Ia juga menyampaikan apresiasi kepada para guru yang tetap berdedikasi meski menghadapi kondisi jalan yang sulit. “Guru adalah pahlawan bagi anak-anak di sini. Kami memahami perjuangan mereka dan akan berusaha lebih keras untuk mendukung fasilitas yang memadai,” tambahnya.
Dukungan dari Warganet
Video ini mendapatkan respons beragam dari warganet. Banyak yang merasa prihatin dan mengapresiasi dedikasi para guru di Desa Cidikit. Tagar seperti #PerjuanganGuru #InfrastrukturDesa, dan #PeduliCidikit mulai ramai digunakan untuk menggaungkan isu ini.

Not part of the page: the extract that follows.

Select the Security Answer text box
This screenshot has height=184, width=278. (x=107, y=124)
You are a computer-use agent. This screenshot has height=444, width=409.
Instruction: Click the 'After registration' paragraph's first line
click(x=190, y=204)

“Saya salut dengan semangat para guru di desa ini. Semoga pemerintah segera memperhatikan kondisi mereka,” tulis salah satu pengguna media sosial.

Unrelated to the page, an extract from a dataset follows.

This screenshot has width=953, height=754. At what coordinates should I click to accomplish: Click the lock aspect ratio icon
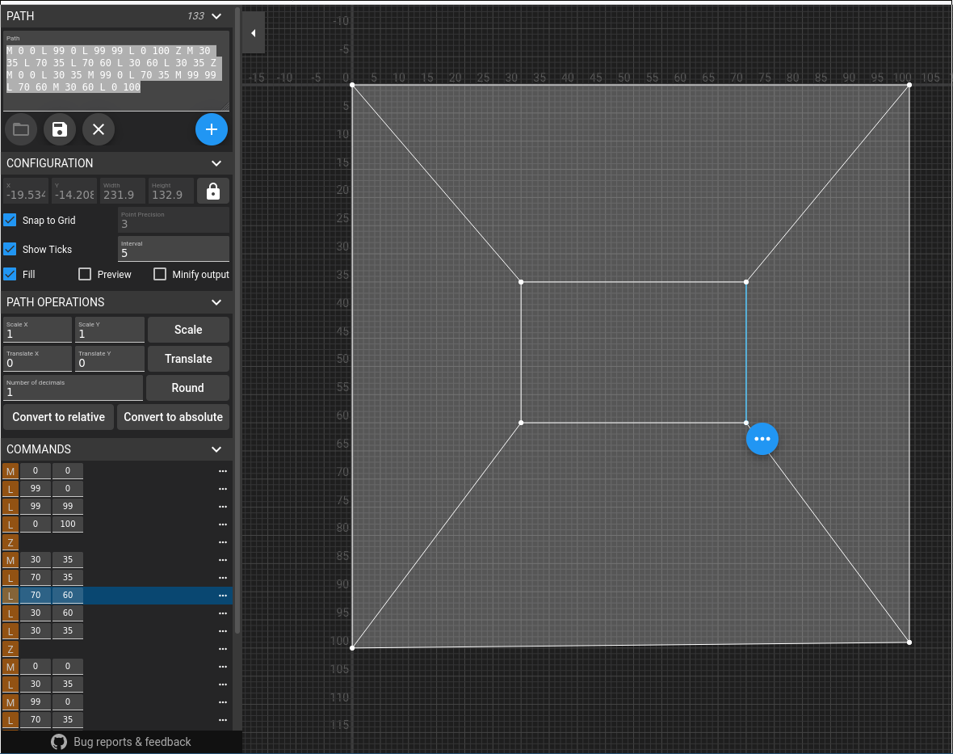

Beberapa warganet bahkan menginisiasi penggalangan dana untuk membantu perbaikan jalan atau memberikan bantuan kendaraan yang lebih sesuai dengan medan berlumpur.
Harapan Akan Perubahan
Kondisi jalan rusak di Desa Cidikit menjadi cerminan tantangan yang masih dihadapi oleh banyak daerah pedalaman di Indonesia. Masyarakat berharap, dengan viralnya video ini, pihak terkait dapat memberikan perhatian lebih terhadap pembangunan infrastruktur, Sang Kades Buka Suara terutama yang berdampak langsung pada pendidikan dan kesejahteraan warga desa.
Perjuangan para guru di Desa Cidikit menjadi inspirasi bagi banyak orang, sekaligus pengingat bahwa pendidikan membutuhkan dukungan dari berbagai pihak, termasuk dalam hal aksesibilitas. Semoga langkah nyata segera diambil untuk memperbaiki kondisi ini, sehingga cita-cita pendidikan untuk semua dapat benar-benar terwujud.